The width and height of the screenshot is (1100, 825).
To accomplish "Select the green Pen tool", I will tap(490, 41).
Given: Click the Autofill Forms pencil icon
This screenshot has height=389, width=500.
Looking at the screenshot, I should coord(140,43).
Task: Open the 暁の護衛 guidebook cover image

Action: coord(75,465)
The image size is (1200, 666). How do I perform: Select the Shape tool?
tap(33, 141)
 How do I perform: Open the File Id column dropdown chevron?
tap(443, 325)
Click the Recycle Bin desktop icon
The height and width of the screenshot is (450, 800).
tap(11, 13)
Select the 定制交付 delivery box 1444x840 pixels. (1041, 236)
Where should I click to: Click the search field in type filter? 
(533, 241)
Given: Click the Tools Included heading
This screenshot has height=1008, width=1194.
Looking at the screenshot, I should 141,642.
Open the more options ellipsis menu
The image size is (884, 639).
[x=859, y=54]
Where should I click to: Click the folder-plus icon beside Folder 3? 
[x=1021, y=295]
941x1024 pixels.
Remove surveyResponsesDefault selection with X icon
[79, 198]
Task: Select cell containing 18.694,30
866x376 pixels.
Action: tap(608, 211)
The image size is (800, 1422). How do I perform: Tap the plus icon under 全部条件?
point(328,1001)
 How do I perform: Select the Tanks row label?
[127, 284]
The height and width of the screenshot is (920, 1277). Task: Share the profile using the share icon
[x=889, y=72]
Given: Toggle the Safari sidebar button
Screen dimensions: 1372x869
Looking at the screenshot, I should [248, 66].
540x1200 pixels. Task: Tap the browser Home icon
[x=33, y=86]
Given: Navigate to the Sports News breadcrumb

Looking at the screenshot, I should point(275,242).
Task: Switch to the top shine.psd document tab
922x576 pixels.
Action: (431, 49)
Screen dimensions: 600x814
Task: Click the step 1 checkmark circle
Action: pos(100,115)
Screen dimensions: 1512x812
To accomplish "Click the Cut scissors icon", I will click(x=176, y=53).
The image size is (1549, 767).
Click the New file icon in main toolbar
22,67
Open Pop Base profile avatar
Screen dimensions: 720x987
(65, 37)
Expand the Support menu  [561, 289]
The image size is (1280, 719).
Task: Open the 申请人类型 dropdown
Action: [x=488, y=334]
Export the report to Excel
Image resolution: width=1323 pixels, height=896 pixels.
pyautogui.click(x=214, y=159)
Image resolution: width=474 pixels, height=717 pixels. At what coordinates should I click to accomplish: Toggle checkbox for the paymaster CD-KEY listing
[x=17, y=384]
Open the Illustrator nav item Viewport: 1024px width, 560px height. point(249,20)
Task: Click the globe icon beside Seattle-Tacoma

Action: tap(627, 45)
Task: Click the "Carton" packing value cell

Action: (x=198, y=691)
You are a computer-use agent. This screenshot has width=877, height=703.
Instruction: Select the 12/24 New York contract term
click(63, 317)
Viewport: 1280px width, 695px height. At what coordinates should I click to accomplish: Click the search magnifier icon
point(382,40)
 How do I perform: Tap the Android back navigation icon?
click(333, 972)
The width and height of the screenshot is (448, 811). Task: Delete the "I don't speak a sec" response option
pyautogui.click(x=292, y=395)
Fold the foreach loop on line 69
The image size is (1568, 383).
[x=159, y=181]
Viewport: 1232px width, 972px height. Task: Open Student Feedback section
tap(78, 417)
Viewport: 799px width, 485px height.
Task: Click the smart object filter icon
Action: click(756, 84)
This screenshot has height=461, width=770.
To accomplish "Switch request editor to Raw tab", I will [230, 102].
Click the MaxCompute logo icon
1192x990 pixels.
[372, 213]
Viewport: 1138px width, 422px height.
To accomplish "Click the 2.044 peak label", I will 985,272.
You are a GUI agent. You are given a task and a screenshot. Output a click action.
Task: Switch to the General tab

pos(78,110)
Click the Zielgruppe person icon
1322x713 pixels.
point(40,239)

• • • •

| What the task asks |
Where a line above contains the word "agent", show that line.

| Solution to the problem |
You are a computer-use agent. This screenshot has width=877, height=703.
You are a GUI agent. You are given a task and a screenshot. Output a click action.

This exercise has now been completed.